Meski pasar terus tumbuh, kontribusi developer lokal dinilai masih kecil. Kementerian Ekraf mencatat pangsa developer game lokal baru sekitar 0,5% dari total pendapatan pasar game nasional.
Dalam paparannya, Luat juga menyoroti risiko digital yang dihadapi anak-anak di ruang digital. Data yang ditampilkan menunjukkan sekitar 70 juta anak menjadi sasaran perlindungan dalam PP Tunas dan Permenkomdigi Nomor 9 Tahun 2026.
Paparan tersebut juga menampilkan data gejala depresi sebesar 4,8% pada anak usia 7–17 tahun berdasarkan Indonesia National Adolescent Mental Health Survey (I-NAMHS) 2025–2026.

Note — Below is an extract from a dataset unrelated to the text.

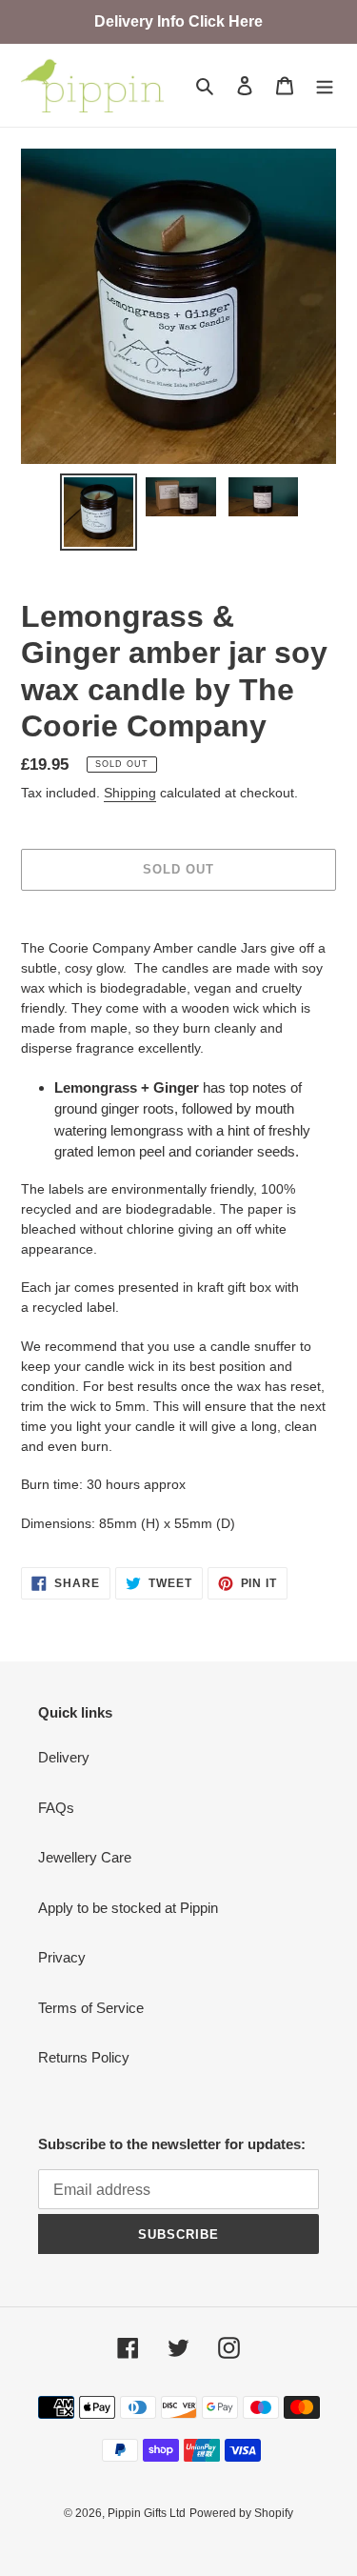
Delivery (63, 1757)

Di sisi lain, industri menyoroti potensi tumpang tindih dengan sistem klasifikasi usia Indonesia Game Rating System (IGRS).
Menanggapi hal tersebut, Luat menyatakab bahwa penilaian risiko dilakukan secara mandiri oleh penyelenggara sistem elektronik (PSE) terhadap setiap layanan dan fitur yang dimiliki.
“Hasil klasifikasi IGRS diterima sebagai bagian dari proses penilaian mandiri. Tidak terdapat kewajiban pemenuhan ganda yang dipaksakan,” sebut Luat.
Pemerintah juga menyatakan, industri dapat menyampaikan masukan dan permasalahan implementasi kepada Kementerian Komunikasi dan Digital melalui mekanisme konsultasi dan dialog terstruktur sebagai bagian dari pelaksanaan PP Tunas.